Actress Kaniehtiio Horn, who plays the film's lead, Oak, is a native Mohawk. Actor Guy W. Gane III, who plays Taylor, appeared in Geoghegan's directorial debut, We Are Still Here as the vengeful Civil War-era ghost Dagmar.

==Release==
Mohawk World Premiered at Montreal, Quebec's Fantasia International Film Festival on 15 July 2017. Its U.S. Premiere occurred at Grauman's Egyptian Theatre in Los Angeles, California on 8 October 2017 as part of BeyondFest. The film was released in select cinemas and on Video-on-Demand on 2 March 2018.

==Soundtrack==

The score to Mohawk was written and composed by Polish composer Wojciech Golczewski, who had scored director Geoghegan's previous directorial effort, We Are Still Here. The album's artwork was created by Damian Bajowski, with additional mastering by Dubmood. It was released on vinyl and in digital formats on 1 February 2018.

===Track listing===

| No. | Title | Length |
|---|---|---|
| 1. | "Mohawk" | 2:22 |
| 2. | "The Woods" | 3:34 |
| 3. | "Wentahawi" | 4:00 |
| 4. | "Calvin Attacks" | 1:09 |
| 5. | "Waterfall (Alternate)" | 1:41 |
| 6. | "Back from the Dead (Alternate)" | 4:23 |
| 7. | "Calvin Speaks" | 2:01 |
| 8. | "Tortures" | 4:21 |
| Total length: |  | 21:00 |

==Reception==
On review aggregator website Rotten Tomatoes, Mohawk has an approval rating of 83% based on 42 reviews, with an average rating of 6.65/10. The site's critics' consensus reads: "Mohawk delivers effective period horror while skillfully weaving in sociopolitical subtext that pushes the film past genre -- and budgetary -- constraints." Metacritic gave the film a score of 71 out of 100 based on 12 critical reviews.

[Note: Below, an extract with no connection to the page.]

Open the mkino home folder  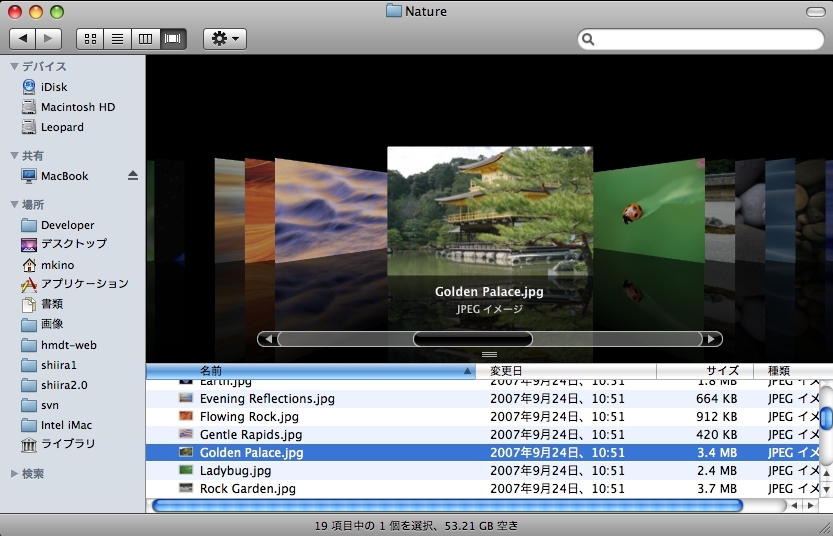58,265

A follow-up to Geoghegan's haunted house thriller We Are Still Here, Mohawks strong socio-political undertones were embraced by the media. RogerEbert.com critic Simon Abrams noted in his three-star review of the film that it "has the same political urgency as Wes Craven's now-classic, but rough-around-the-edges early films, like The Last House on the Left and The Hills Have Eyes." Los Angeles Times critic Noel Murray noted in his positive review that "Mohawk is a gripping and despairing action picture, about how we can't seem to stop trying to destroy those we distrust — including ourselves".

IndieWire stated, in a feature on the film, "While studios continue to downplay Native American experiences, Ted Geoghegan's gripping new thriller puts their brutal persecution in context."